Her survey concluded that the disparity between women’s wages and their living expenses was great, and that most working conditions were intolerable.
Caroline Gleason, as she was known then, was excoriated by some as a spy. Reflecting on her work from that period, the aging sister remembered herself as “a young woman that many Oregon and Washington manufacturers could have torn to pieces.” One business owner considered her “a terrible woman . . . worse than a lawyer.”
By 1913, her work led to the nation’s first enforceable minimum wage law, guaranteeing minors $1 a day and adults $8 to $9 per week, depending on the industry.
Thinking back to her early years in Portland, Sister Miriam Theresa excoriated the old apprentice system used in Portland and elsewhere.
“Employers’ method of instruction, until 1913, was to retain them for a year at $1 or less a week, use them as errand girls, rippers, or basters, or at other simple work, and then dismiss them when they asked for real instruction or a real wage,” she wrote.
Born to politically active Irish and French-Canadian parents in Minneapolis in 1886, Caroline attended Catholic schools and the University of Minnesota.

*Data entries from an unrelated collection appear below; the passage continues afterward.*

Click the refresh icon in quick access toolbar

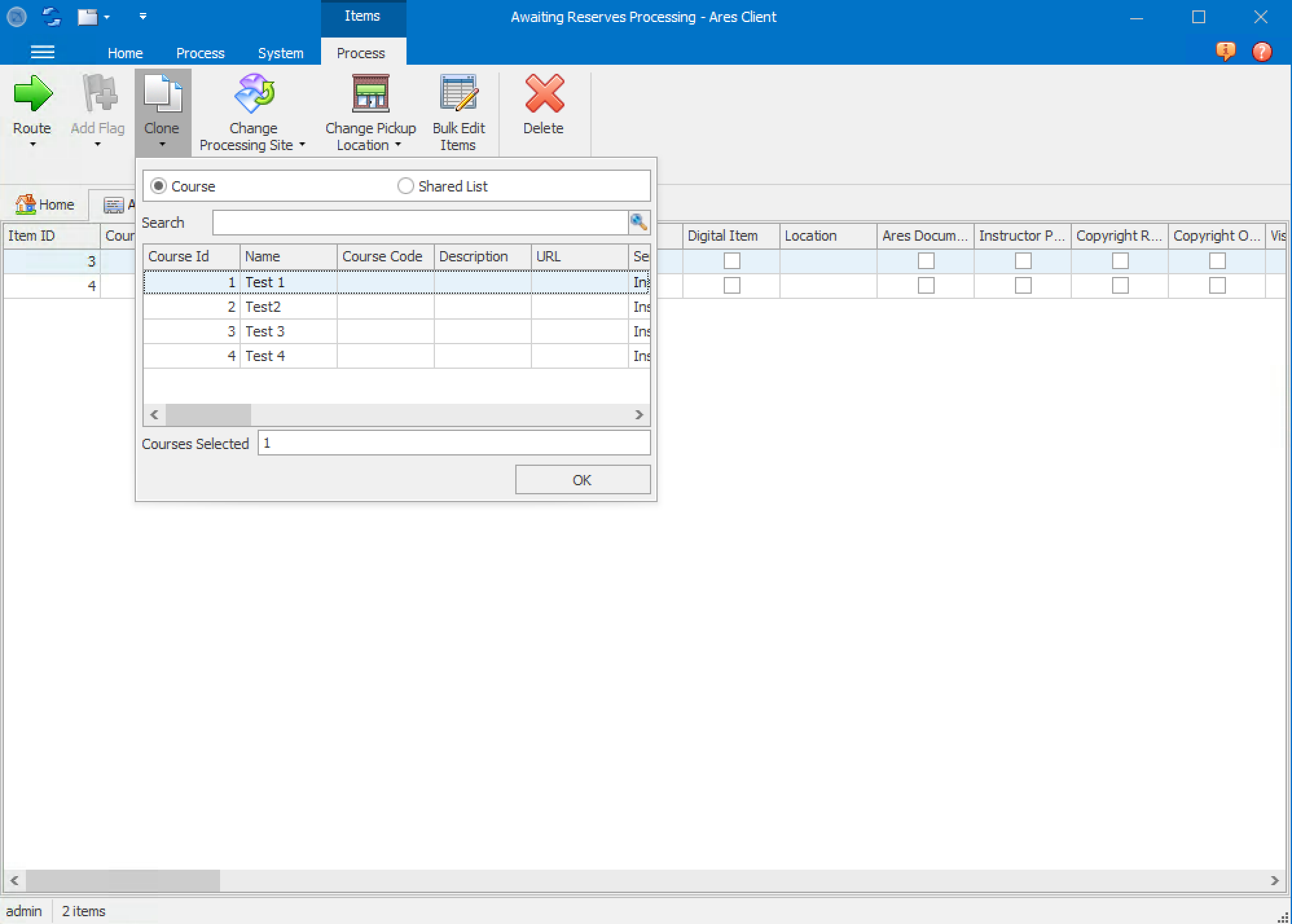[51, 16]
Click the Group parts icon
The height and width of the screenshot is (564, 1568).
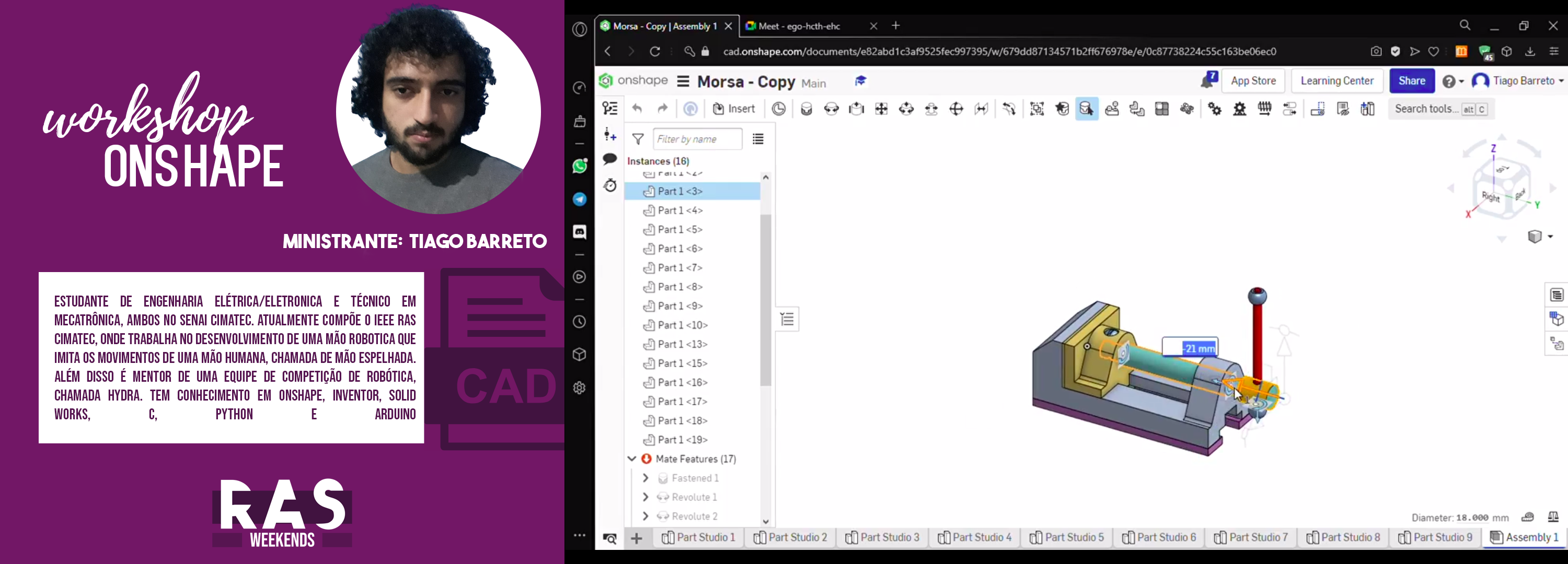tap(1036, 109)
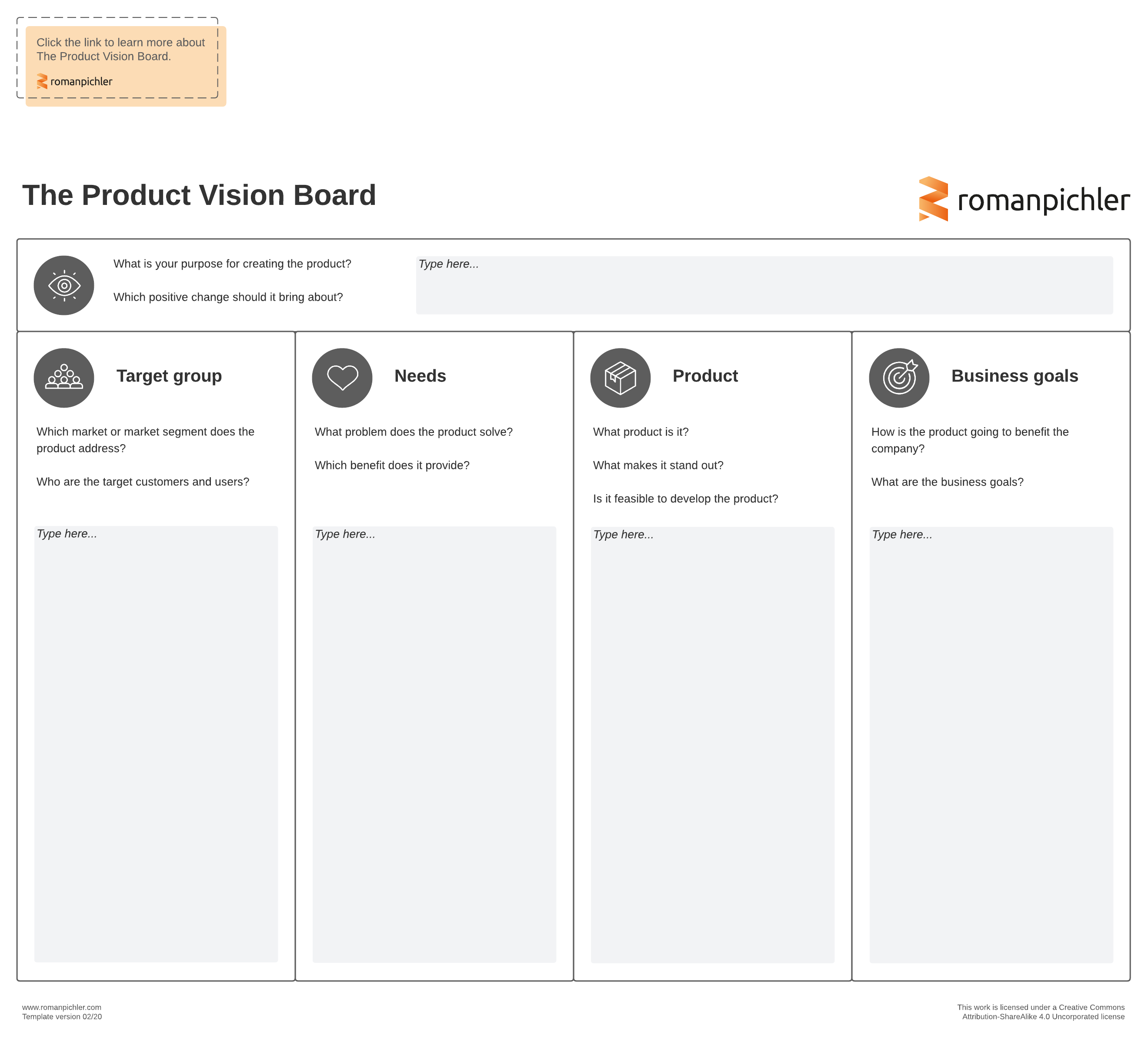Click small romanpichler logo in orange note

(x=75, y=81)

At the suggestion of Father Edwin O’Hara, a friend of the Gleason family who ministered in Oregon, she came west. She taught Latin and English at St. Mary’s Academy and soon founded a union of Catholic women workers. That led to her groundbreaking work on labor and wage law.
In 1916, sensing a lack of spirituality in her work, 30-year-old Caroline entered the Holy Names convent and took the name Miriam Theresa, continuing her advocacy work.
She collaborated often with Father O’Hara, who became a leader in the new national movements of social justice and the mission of Catholic laity.
Sister Miriam Theresa believed that “the education of youth is one of the best means of achieving social justice.” So she served as an educator for more than 40 years, first at St. Mary’s Academy and later at Marylhurst College, offering courses on labor law and social reform.
Along the way, she earned a doctorate in economics. Her dissertation, on Oregon’s labor movement and the minimum wage and hour law, was published by the U.S. Department of Labor in 1931.
Captains of government regularly consulted Sister Miriam Theresa on labor issues. She was asked to mediate disputes in the state over the wage and hour law during the mid-1930s, and during the Roosevelt Administration, Secretary of Labor Frances Perkins sought her participation in a Pacific coast conference on labor.
She died at Marylhurst in 1962, suffering a stroke on a city bus as she was riding into Portland to do research. She is buried in the Sisters’ cemetery at Marylhurst.
Despite the scorn of industrialists a century ago, historians remember Sister Miriam Theresa as a pragmatic reformer, not a revolutionary.